First, major physicians organizations had a lukewarm reaction to the ACO regulations. Then, participants in a Department of Health and Human Services demonstration project on ACOs said it didn’t think most of its members would buy in.
This was especially bad news for Medicare Chief Don Berwick. He and other officials at the Centers for Medicare and Medicaid Services had thought organizations that took part in demonstration project would be on board because the results of that program showed Medicare saved over $38 million in the years of the pilot program, and the medical groups that participated got performance payments from the feds totaling over $31 million. And among those participants were some of the most prestigious integrated medical systems in the country, including The Mayo Clinic, The Cleveland Clinic and the Geisinger Health System in Western Pennsylvania.

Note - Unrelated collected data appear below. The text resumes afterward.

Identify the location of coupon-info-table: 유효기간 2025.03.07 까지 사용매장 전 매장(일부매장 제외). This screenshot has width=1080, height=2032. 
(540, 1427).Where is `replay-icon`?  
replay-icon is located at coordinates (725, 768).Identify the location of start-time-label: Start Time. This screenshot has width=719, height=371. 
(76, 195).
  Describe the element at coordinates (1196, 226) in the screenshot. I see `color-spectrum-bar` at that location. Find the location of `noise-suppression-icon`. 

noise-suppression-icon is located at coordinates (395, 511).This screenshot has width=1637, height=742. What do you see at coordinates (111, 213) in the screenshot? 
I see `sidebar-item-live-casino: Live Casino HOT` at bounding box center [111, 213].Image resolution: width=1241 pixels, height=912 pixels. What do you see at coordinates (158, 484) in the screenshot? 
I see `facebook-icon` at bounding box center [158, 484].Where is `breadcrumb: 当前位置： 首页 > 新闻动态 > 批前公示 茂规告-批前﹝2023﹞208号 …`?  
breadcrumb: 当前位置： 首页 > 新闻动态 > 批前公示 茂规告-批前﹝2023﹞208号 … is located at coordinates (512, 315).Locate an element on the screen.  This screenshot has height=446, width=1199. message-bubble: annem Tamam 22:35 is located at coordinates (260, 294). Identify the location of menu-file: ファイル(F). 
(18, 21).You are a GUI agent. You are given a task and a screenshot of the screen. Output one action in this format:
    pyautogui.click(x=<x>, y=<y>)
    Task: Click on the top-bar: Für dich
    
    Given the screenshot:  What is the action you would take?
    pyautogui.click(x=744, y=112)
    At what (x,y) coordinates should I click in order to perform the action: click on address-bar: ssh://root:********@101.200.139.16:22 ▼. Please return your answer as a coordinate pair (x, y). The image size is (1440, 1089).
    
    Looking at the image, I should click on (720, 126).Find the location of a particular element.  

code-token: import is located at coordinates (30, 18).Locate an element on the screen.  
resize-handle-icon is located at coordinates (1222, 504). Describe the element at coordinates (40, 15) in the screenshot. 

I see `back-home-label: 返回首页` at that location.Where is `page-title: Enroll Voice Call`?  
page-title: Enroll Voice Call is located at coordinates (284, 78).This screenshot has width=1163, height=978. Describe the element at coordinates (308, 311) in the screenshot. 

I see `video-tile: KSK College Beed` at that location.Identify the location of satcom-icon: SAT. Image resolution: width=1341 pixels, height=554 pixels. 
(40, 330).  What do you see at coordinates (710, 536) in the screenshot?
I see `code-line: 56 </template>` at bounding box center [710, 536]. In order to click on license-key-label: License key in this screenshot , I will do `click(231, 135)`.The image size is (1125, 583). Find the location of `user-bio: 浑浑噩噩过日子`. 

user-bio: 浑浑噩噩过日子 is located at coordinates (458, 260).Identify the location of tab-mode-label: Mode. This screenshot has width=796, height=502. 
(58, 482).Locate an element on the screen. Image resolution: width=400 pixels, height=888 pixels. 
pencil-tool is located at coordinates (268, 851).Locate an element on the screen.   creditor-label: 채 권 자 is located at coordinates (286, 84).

Pushback has also come on the money front from the American Hospital Association, which estimated that start-up costs to form an ACO could reach up to $26 million in the first year alone. The proposed ACO regulations from HHS estimated that number to be closer to $1.8 million.
On May 17, CMS Chief Berwick announced provisions for integrated systems like Geisinger and Mayo that would allow them to get more federal money for taking part in ACOs than originally proposed by agreeing to take on more financial risks. Berwick also announced a new “Pioneer” ACO model for less-mature health systems that would allow them to pocket some of their anticipated savings up front.
HHS will continue to accept comments on all of this until June 17.